Due to this unlikely series of events, Mainers will instead rank their chosen candidates to avoid another plurality. Ranked choice voting sounds baffling at first, but on further examination, might allow for a better form of democracy than what we use today.
In our current system, should a candidate obtains a simple majority they win. Let’s take for example Maine’s 2010 gubernatorial election: In a four-way race, Paul LePage gained a “majority” with just 38 percent of the vote. The runner up, Eliot Cutler, received 36 percent, and was less than 7,500 votes behind LePage. In a distant third and fourth, the remaining candidates held 19 percent and 5 percent, respectively. The three losers had more in common with each other than with LePage, but each candidate stole votes from one another. In this scenario, no one really “wins,” because the “winner” only represents a minority of people.

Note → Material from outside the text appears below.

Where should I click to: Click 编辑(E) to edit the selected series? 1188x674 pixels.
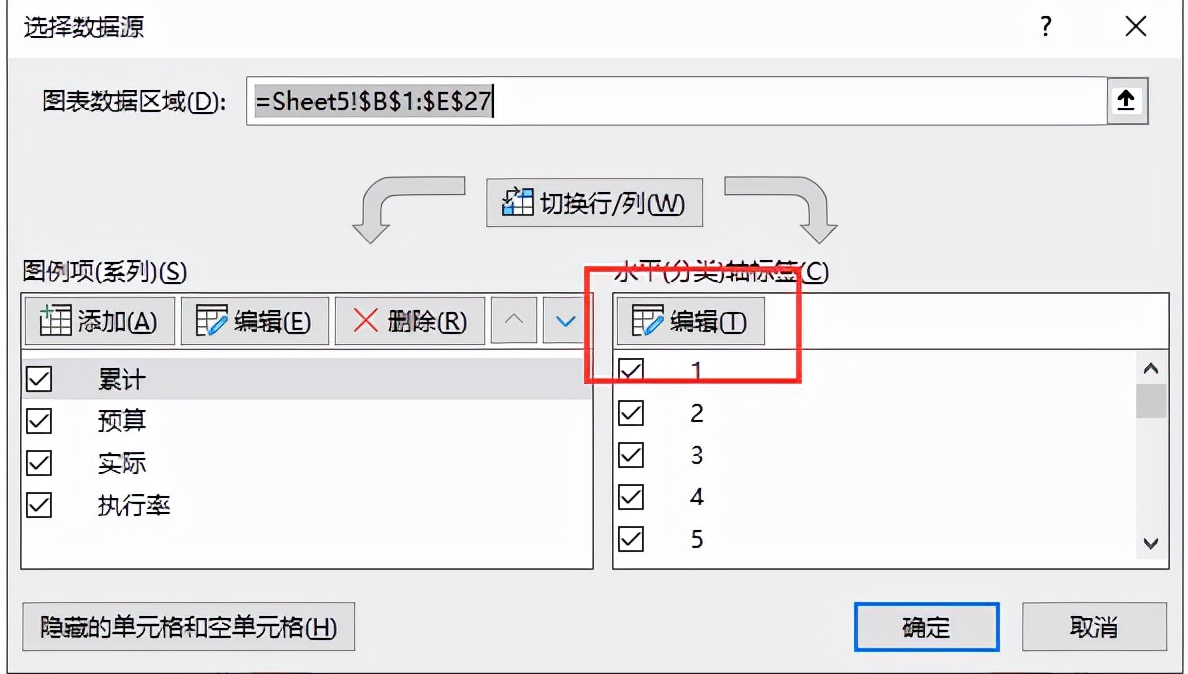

In a ranked choice system, the voter would rank these four candidates from most to least preferred. If any candidate initially gets 50 percent or more of the vote, then congratulations, you found a new governor! However, if no candidate gains at least 50 percent of votes, then they would conduct an immediate runoff election, with candidates that had the least votes being eliminated and their votes being issued to the voter’s “second choice.”
So, if your preferred candidate lost, but you placed Eliot Cutler as your second choice, your vote would be then given to Cutler instead. Often when given the opportunity to vote for a minority candidate, you instead contribute to your least preferred option. In this case, by enabling a way to choose a “runner up,” the voter will end up with more meaningful representation.
The advent of ranked choice would also mean the nature of elections would change. Primaries would remain for the time being; Political parties would still want to select a candidate to allocate the party’s resources behind. But as more voters become comfortable with ranked choice, we’d see more independent and small party candidates to threaten the Democrat and Republican hegemony.
Opponents of ranked choice believe that not only is the system overly complex, but that it gamifies voting in a way that will confuse and deter potential voters. But I disagree; a ranked choice system is possibly the only fair way to run an election. Think about what the 2016 election may have looked like under ranked choice, would Trump still have succeeded in the overly crowded Republican primary? Could we have seen a resurgent Bernie Sanders run a general campaign against both Clinton and Trump?
Currently 11 municipalities in the US use a ranked choice system for elections, including Minneapolis and San Francisco. Other cities, like New York City, and over a dozen states, like Utah and Virginia, are considering adopting ranked choice. I certainly hope that even more follow Maine’s footsteps in the future.